# Tell me about Icelandic sheep



## Runestone (Jan 7, 2007)

Does anyone raise Icelandic sheep? I was leaning toward Shetlands but there was discussion that Icelandic sheep might be a better fit for me.
I am looking for a primitive breed, hardy in northern climates with nice fiber for handspinning (my goal over the next couple of years)
I am also the one who will do all the handling - since DH is not terribly interested in sheep wrangling so size for me is an issue.

I am also looking at sheep that will 'flock' in order to work my border collie.
Is this a tall order???


----------



## lonelyfarmgirl (Feb 6, 2005)

I LOVE my icelandics! My girls are standoffish, my ram was wonderful. He recently died if you've been following the other threads. My friend has shetlands, I hate them.

BIG differences.

Icelandics are bigger. 

You shear icelandics twice a year, shetlands once, so with icelandics, you get way more fiber. 

Shetlands come in 11? colors. Icelandics, not so many, but icelandics have spotted, I don't believe shetlands do.

Shetland wool, IMO is somewhat coarse and unpleasant to spin. My mom discovered she was allergic to shetland, but not any other wool she has tried.

Icelandics are double coated. They have a super soft undercoat suitable for babies, and a longer coarse out coat suitable for outer wear, togg and thel. You can hand separate them or spin them together for a medium wool. Lots of possibilities there.

I am 5'3" and I weigh 115. I sheared my biggest ewe the other day and had a bit of trouble. She struggled and when I got halfway done, I had DH hold her for the other half. Once he held her it wasn't so hard. It was my first time and it wasn't as easy as all those pros make it look!

Lastly, I LOVE my icelandics!


----------



## birchtreefarm (Jul 22, 2007)

Runestone said:


> Does anyone raise Icelandic sheep? I was leaning toward Shetlands but there was discussion that Icelandic sheep might be a better fit for me.
> I am looking for a primitive breed, hardy in northern climates with nice fiber for handspinning (my goal over the next couple of years)
> I am also the one who will do all the handling - since DH is not terribly interested in sheep wrangling so size for me is an issue.
> 
> ...


Flocking is the only thing you've listed that Icelandics don't really do that well. They don't bunch together tightly like you see in those sheepdog demos. You probably can work them with a dog, but it will be different. 

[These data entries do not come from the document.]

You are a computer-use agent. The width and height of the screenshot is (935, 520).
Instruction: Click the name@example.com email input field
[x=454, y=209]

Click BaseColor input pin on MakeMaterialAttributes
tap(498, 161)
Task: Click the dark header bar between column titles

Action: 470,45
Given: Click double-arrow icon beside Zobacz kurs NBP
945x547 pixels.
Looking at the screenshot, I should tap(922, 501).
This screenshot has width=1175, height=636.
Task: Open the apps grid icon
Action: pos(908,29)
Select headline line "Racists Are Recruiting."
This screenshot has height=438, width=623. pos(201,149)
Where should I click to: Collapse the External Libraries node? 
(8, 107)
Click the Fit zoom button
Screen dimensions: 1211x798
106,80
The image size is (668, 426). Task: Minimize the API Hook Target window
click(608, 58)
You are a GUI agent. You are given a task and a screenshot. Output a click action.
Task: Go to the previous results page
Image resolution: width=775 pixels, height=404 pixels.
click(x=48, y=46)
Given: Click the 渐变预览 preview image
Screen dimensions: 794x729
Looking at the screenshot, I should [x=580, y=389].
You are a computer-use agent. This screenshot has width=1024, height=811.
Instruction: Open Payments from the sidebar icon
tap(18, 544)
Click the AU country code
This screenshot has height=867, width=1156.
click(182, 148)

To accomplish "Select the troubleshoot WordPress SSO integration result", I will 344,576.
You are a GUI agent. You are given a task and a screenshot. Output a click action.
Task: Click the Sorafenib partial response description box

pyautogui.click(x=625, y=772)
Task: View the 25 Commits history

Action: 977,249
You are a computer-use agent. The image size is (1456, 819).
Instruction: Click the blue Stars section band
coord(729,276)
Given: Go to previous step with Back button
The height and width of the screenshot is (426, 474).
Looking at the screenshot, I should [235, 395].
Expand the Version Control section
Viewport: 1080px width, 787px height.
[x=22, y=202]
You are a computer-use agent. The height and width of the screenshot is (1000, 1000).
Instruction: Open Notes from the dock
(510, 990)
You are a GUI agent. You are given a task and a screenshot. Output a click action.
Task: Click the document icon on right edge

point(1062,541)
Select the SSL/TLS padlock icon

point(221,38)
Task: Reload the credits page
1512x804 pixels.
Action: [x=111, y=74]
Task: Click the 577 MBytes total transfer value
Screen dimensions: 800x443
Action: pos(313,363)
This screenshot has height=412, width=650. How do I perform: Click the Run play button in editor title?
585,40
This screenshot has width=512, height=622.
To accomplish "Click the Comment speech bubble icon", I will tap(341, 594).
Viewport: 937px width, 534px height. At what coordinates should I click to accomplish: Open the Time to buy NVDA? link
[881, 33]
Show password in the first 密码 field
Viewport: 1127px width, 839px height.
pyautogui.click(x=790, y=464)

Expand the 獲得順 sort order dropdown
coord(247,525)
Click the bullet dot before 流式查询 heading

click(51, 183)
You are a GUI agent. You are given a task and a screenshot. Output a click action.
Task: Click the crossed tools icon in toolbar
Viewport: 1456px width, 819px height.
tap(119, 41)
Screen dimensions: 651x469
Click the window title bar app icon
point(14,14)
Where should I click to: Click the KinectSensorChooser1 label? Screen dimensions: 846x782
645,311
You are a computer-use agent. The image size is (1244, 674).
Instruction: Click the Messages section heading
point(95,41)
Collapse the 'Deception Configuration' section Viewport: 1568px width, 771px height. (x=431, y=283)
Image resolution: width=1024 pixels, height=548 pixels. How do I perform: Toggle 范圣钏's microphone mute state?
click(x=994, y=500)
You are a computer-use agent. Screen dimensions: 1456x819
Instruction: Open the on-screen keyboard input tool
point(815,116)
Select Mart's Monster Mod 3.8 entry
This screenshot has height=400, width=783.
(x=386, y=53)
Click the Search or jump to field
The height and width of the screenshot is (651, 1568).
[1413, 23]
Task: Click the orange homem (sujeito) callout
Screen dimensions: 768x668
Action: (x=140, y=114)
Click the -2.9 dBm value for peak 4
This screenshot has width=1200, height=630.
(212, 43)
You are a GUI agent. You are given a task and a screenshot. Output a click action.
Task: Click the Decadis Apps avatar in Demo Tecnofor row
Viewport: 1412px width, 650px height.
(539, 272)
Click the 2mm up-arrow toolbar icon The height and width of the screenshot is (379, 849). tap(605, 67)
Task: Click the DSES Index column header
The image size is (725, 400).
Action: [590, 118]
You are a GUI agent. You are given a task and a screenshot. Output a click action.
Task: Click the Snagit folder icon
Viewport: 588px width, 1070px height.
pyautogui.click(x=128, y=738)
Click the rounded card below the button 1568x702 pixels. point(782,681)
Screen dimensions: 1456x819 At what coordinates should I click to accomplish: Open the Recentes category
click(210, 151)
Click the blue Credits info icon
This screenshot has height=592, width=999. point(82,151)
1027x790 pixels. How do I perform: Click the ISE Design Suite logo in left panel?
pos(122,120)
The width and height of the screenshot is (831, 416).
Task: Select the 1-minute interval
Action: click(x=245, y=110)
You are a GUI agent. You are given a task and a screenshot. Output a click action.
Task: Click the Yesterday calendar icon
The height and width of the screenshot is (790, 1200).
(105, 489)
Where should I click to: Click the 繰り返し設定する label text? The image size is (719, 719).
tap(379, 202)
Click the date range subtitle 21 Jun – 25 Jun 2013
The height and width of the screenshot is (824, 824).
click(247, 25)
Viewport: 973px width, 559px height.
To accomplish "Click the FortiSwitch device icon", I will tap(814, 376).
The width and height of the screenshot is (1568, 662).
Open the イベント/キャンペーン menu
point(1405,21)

I find that a bucket of pellets is easier for moving sheep where they need to go.


----------



## catahoula (Dec 14, 2005)

I think they would stand in a tight bunch and face the dog, at least thats what mine would do. 

That first response is dead on, Icelandics really are all that. Mine are wild animals though, battle sheep, I think it helps to keep them alive.


----------



## Shygal (May 26, 2003)

About the shetland fleece, is that true? I have always been led to believe that shetland fleece was soft and fine, they knit those shawls that can go through a wedding ring with shetland yarn.

Ive been debating both of them too


----------



## lonelyfarmgirl (Feb 6, 2005)

That was my personal opinion of the shetland fleece. Im sure animals vary. Call a shetland breeder and have them send you fleece sample. Then rub it on your face and between your fingers. Do the same with icelandic, but make sure you pull the icelandic apart first so you can see the difference between the two coats.
I did not like the way the shetland felt as it was pulling between my finger tips when I was spinning it.


----------



## cathleenc (Aug 16, 2007)

Never had icelandics but I did trade in my shetlands as soon as I could find a good home for my small flock. My shetlands were too small to make butchering very useful for me and they were too loud! I really prefer quiet, peaceful animals rather than sheep that scream and panic 24/7. (overstatement to be sure but in my memory that's what it felt like). 

I switched to border leicester and adored them. 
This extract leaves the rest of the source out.